Vom ersten Eindruck her stünde zu erwarten, dass Celia eine weitere ungebildete und ungehobelte Rassistin ist, aber früh offenbart sich eine kindliche Naivität und somit auch Unschuld in ihrem Charakter, weshalb sie vorurteilsfrei handelt. Chastain stiehlt nahezu jede Szene, in der sie zu sehen ist, und dürfte sogar die vielschichtigste Rolle im ganzen Film innehalten, da sie nicht nur als Comic Relief fungiert, sondern auch ergreifende Abgründe in ihrer Figur aufzeigt.

Ein Film voller Frauen muss kein „Chick Flick“ sein


Das vom noch relativ unbekannten Regisseur Tate Taylor mit stets sicherer Hand inszenierte und authentisch ausgestattete Drama kommt nahezu ohne Männerrollen aus. Mit Skeeters Date Stuart ist eine dieser wenigen Rollen sogar verzichtbar. Und dennoch ist «The Help» mehr als ein „Chick Flick“. Für ein effektives Erzählen dieser Geschichte waren größere Männerrollen schlicht unnötig, und so ist es nur löblich, dass Taylor darauf verzichtete, auf Biegen und Brechen mehr Handlungsraum für männliche Figuren einzubauen. Die Dominanz weiblicher Rollen ist in «The Help» völlig selbstverständlich und somit ein größerer emanzipatorischer Schritt, als viele Agenda geladene Einträge ins „Frauenkino“.

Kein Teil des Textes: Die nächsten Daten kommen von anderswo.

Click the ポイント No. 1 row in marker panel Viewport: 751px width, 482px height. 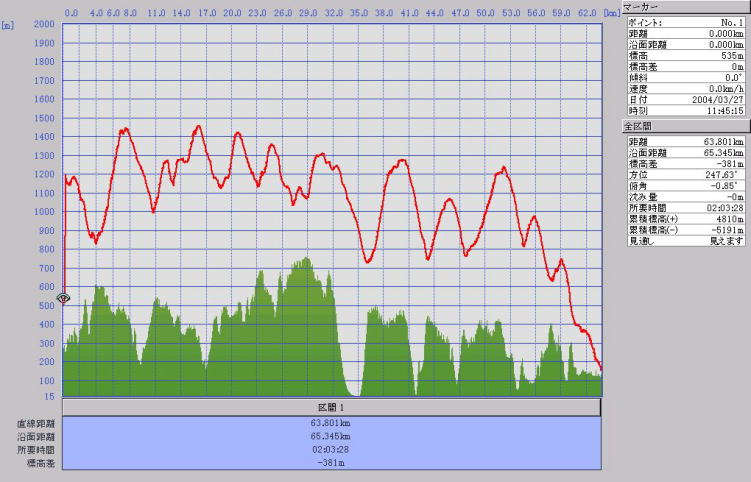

Mit seinem niemals unangebrachten Witz und sensationellen Leistungen des großen Frauen-Ensembles ist «The Help» ein wunderbares Bürgerrechtsdrama, das auf kleiner Ebene von großen Dingen erzählt. Bei aller Tragik bleibt «The Help» auch ein letztlich optimistisch stimmendes Stück Geschichtskino, das seine Botschaft unprätentiös vermittelt und somit daran erinnert, dass man sich anspruchsvollen Themen publikumstauglich nähern kann.

«The Help» ist ab dem 8. Dezember 2011 in zahlreichen deutschen Kinos zu sehen.